Monday Keynote Speaker Shares Gripping Story of Modern Medical Innovation Amid Polio Epidemic


Many people don’t know that the polio epidemic during the 1950s led to the critical innovation of the intensive care units that have become a keystone in thoracic medicine and sparked the development of other vital developments in health care, such as ventilators, blood gas analysis, systematic understanding of respiratory physiology, major vaccines, the rise of rehabilitation medicine and disability rights, and the recognition that viral infection can have long-term sequelae.

Hannah Wunsch, MD, MSc
Hannah Wunsch, MD, MSc

“Polio was a key moment in the development of ventilation,” said Hannah Wunsch, MD, MSc, professor of anesthesiology, vice chair for research, and director of outcomes research at Weill Cornell Medicine. “The iron lung, developed in 1928 for polio, was the first time that there was an intervention that supported breathing for an extended period.”

Lessons learned from the polio epidemic that gripped Copenhagen, Denmark, during the summer and autumn of 1952 led to the first hospital ward with routine round-the-clock staffing, blood gas analysis, invasive ventilation, specialized nursing, and other organ support and resuscitation with frequent, scheduled monitoring of vital signs. In December 1953, Dr. Bjørn Ibsen opened the first ward at Copenhagen’s Municipal Hospital, which became the model for ICUs worldwide.

Dr. Wunsch described the legacy of polio in medicine and the relatively unknown connections between the disease and the emergence of modern medical paradigms in her book, The Autumn Ghost: How the Battle Against a Polio Epidemic Revolutionized Modern Medical Care, and during her Keynote Series presentation on Monday, May 20.

The need for intensive care was clear as Copenhagen saw a spike in polio cases in 1952. Admissions to Bledgam Hospital, the city’s infectious disease hospital, spiked from virtually zero to more than 300 cases per day. Mortality rates hovered around 90 percent and clinicians had little to offer in terms of treatment or hope. Denmark had just one iron lung and sox cuirass respirators.

While ventilation devices were used for anesthesia at the time, there was little coordination between surgeons and other specialists and no synthesis of technologies from these different branches of medicine, Dr. Wunsch said.

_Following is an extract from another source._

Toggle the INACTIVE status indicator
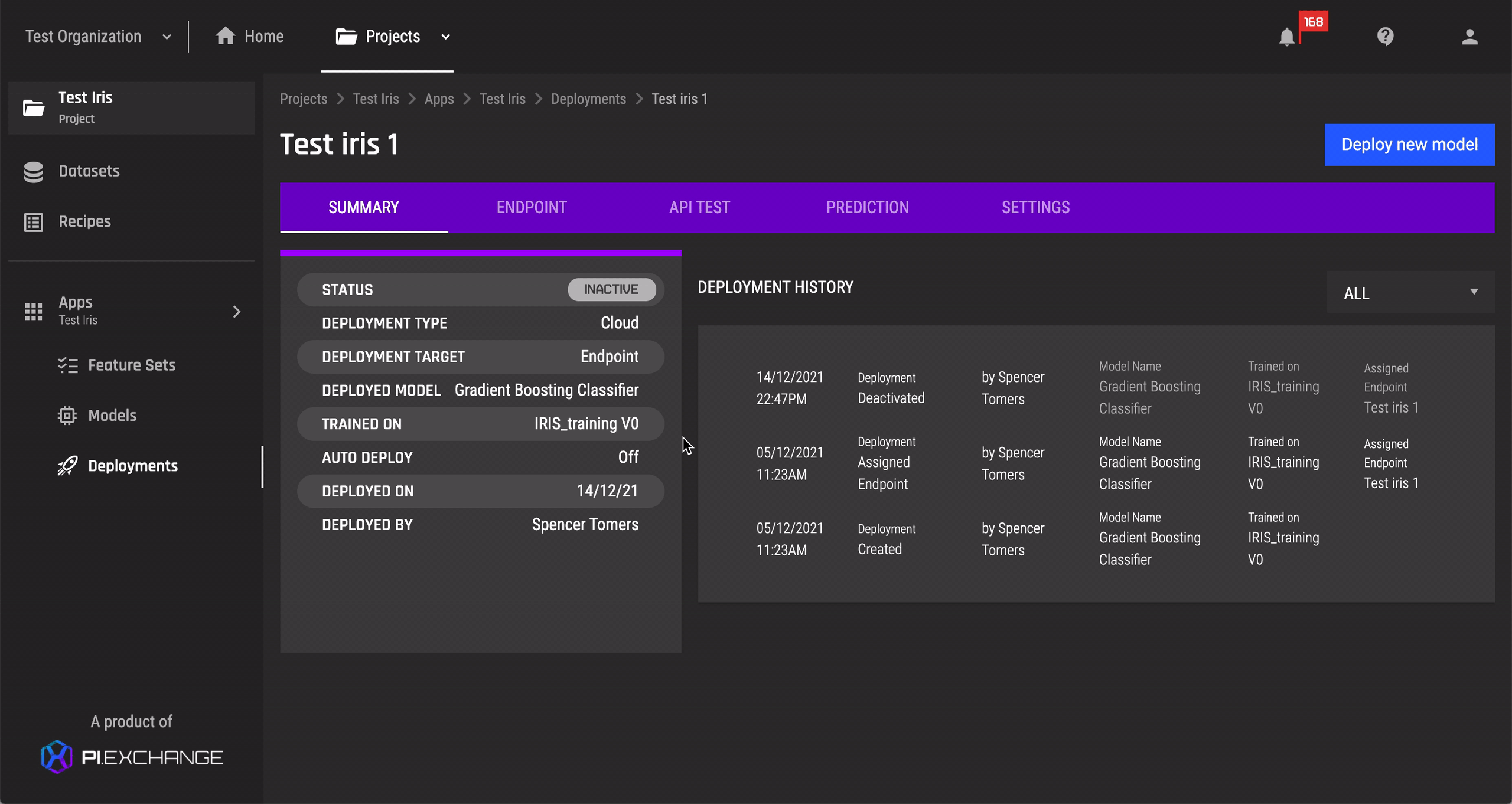Screen dimensions: 1512x804 (x=608, y=289)
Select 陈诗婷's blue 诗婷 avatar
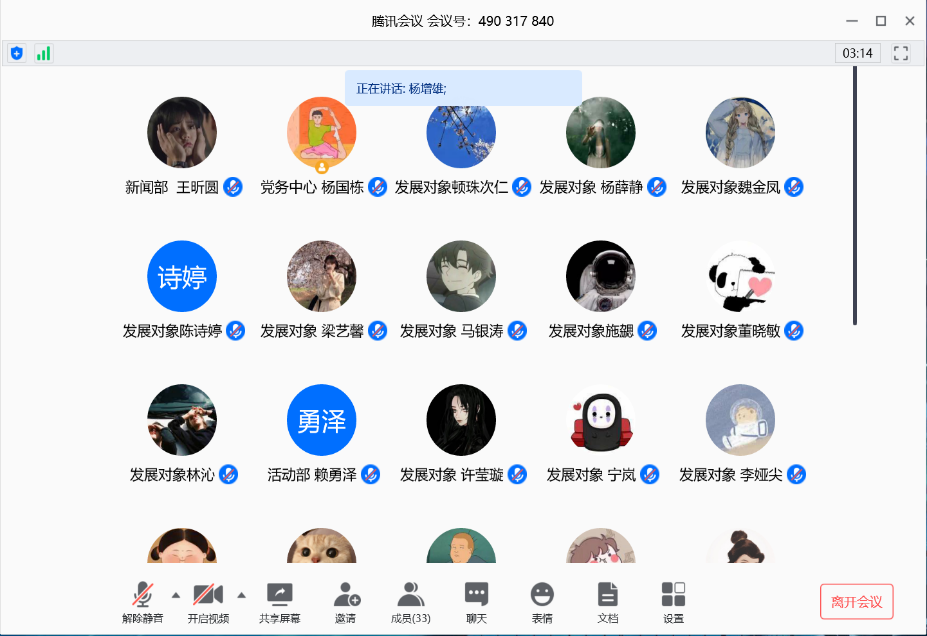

Dr. Ibsen visited Massachusetts General in 1949 to learn the latest anesthesia techniques. He came home amazed by the free expression of ideas and opinions among young physicians in the U.S.

When he had an opportunity to visit a polio ward at Bledgam, he saw patients exhibiting hypertension, clammy skin, confusion, twitching, and tachycardia. Local physicians saw polio patients on the verge of death; Dr. Ibsen saw patients with CO2 retention. He proposed positive pressure ventilation to ease the CO2 load.

“Positive pressure was never used outside the OR,” Dr. Wunsch said. “Using positive pressure to reduce CO2 is obvious now, but it wasn’t obvious in 1952.”

Dr. Ibsen performed a tracheotomy on a 12-year-old girl with polio as a last-ditch attempt to save her life. The experiment worked.

“There was only one problem,” Dr. Wunsch continued. “There were no positive pressure ventilators in Denmark. So, they called in 1,200 medical students with anesthetic bags to ventilate patients by hand 24/7.”

The hospital didn’t have pH monitors either. However, pH monitoring was a crucial step in brewing beer and Carlsberg Brewery happened to be just down the street. The brewery donated a pH meter. Between adequate ventilation and blood gas monitoring, mortality rates dropped from a high of 87 percent to 11 percent.

Dr. Ibsen moved to Copenhagen Municipal Hospital in 1953 and pushed to combine what he had learned about providing intensive care into a single ward.

“He made the leap that the care they provided for polio patients could be extended to all patients,” Dr. Wunsch said. “Creating the ICU is a strong argument that alternative perspectives matter, diversity matters. You never know who will have that different perspective, that one piece of information, that unique attitude, that will move the needle. It wasn’t until 1958 that the U.S. got its first ICUs.”